At least 1,300 were injured and 173 were killed across Egypt in protests and the state response on Friday, including 95 in Cairo, and 25 in Alexandria, bringing the death toll to more than 750 since Wednesday, when police cleared camps of Morsi loyalists in the capital.
By Saturday afternoon, the situation had turned even more violent, with news agencies reporting that gunmen inside the mosque had begun to trade fire with the police outside. Police eventually dragged people from inside the mosque, firing in the air to hold back residents of the area who tried to attack the Islamists with sticks and iron bars.
Interim Prime Minister Hazem el-Beblawi said that authorities had no choice but to use force in the wake of recent violence. “I feel sorry for valuable blood shed,” el-Beblawi said. However, he added that his acting government would not engage in “reconciliation with those whose hands are stained with blood or those who hold weapons against the country’s institutions.”
Banning the Brotherhood
On Saturday, the interim Cabinet’s spokesman announced that el-Beblawi had assigned the Ministry of Social Solidarity to study the legal possibilities of dissolving the Muslim Brotherhood.
“We are calling for declaring the Brotherhood as a terrorist group,” said Mohammed Abdel-Aziz, a leader of the Tamarod movement, which organized June’s mass rallies for Morsi’s ouster.

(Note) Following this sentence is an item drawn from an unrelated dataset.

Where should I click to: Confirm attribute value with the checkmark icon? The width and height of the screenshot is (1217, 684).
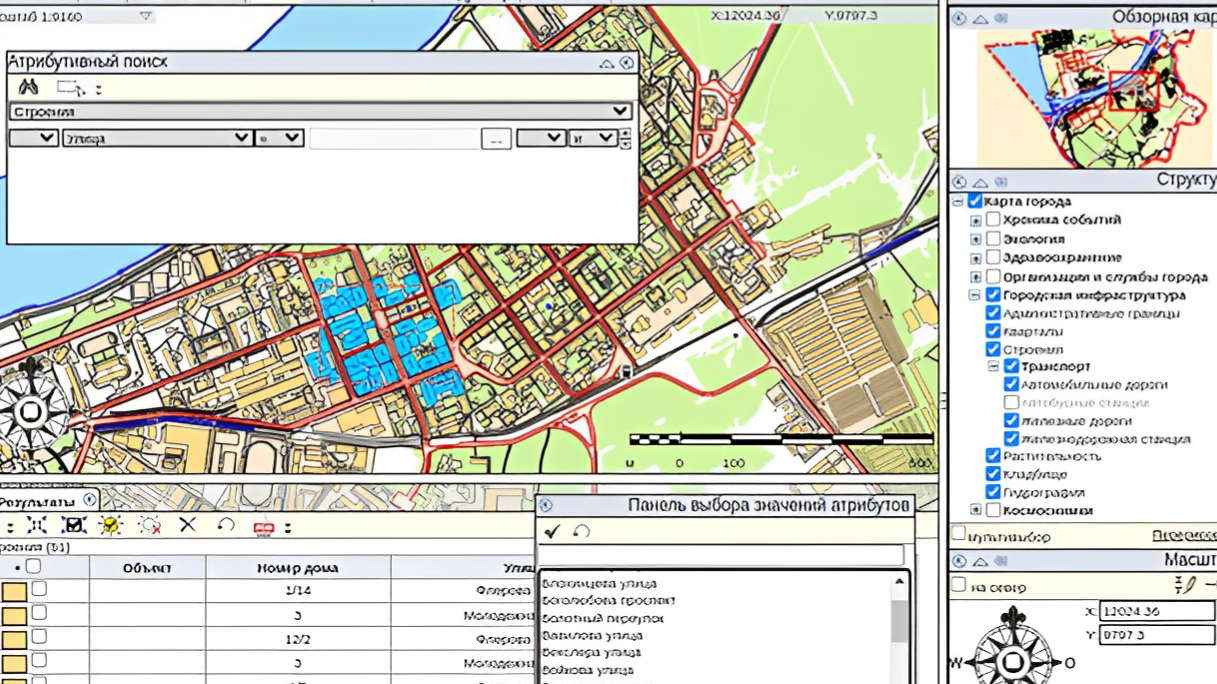[552, 532]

Founded in 1928, the Brotherhood took power when Morsi won the 2012 elections, the country’s first free vote after the overthrow of the autocrat Hosni Mubarak in 2011. The Brotherhood has faced bans for most of its history, and, under Mubarak, repeated crackdowns.
On Friday, the Anti-Coup Alliance of Morsi supporters had announced that the “day of rage” protests would end shortly after an evening curfew came into effect, but pledged daily demonstrations going forward. With no reports of protests in Cairo on Saturday, it remains unclear whether supporters had heeded that call.
Egypt’s interim Interior Ministry announced Saturday that police had arrested 1,004 Brotherhood “elements” over the past few days. Under emergency rules declared by the government this week, police may use firearms in self-defense and against demonstrators who attack state buildings. The acting government also reported that it would deal firmly with what it called “powers of terrorism and sabotage.”
“We will face extremism and terrorism through enforcing law and sovereignty on everyone,” Presidential political adviser Mustafa Hegazy said. “Egypt is not a weak state.”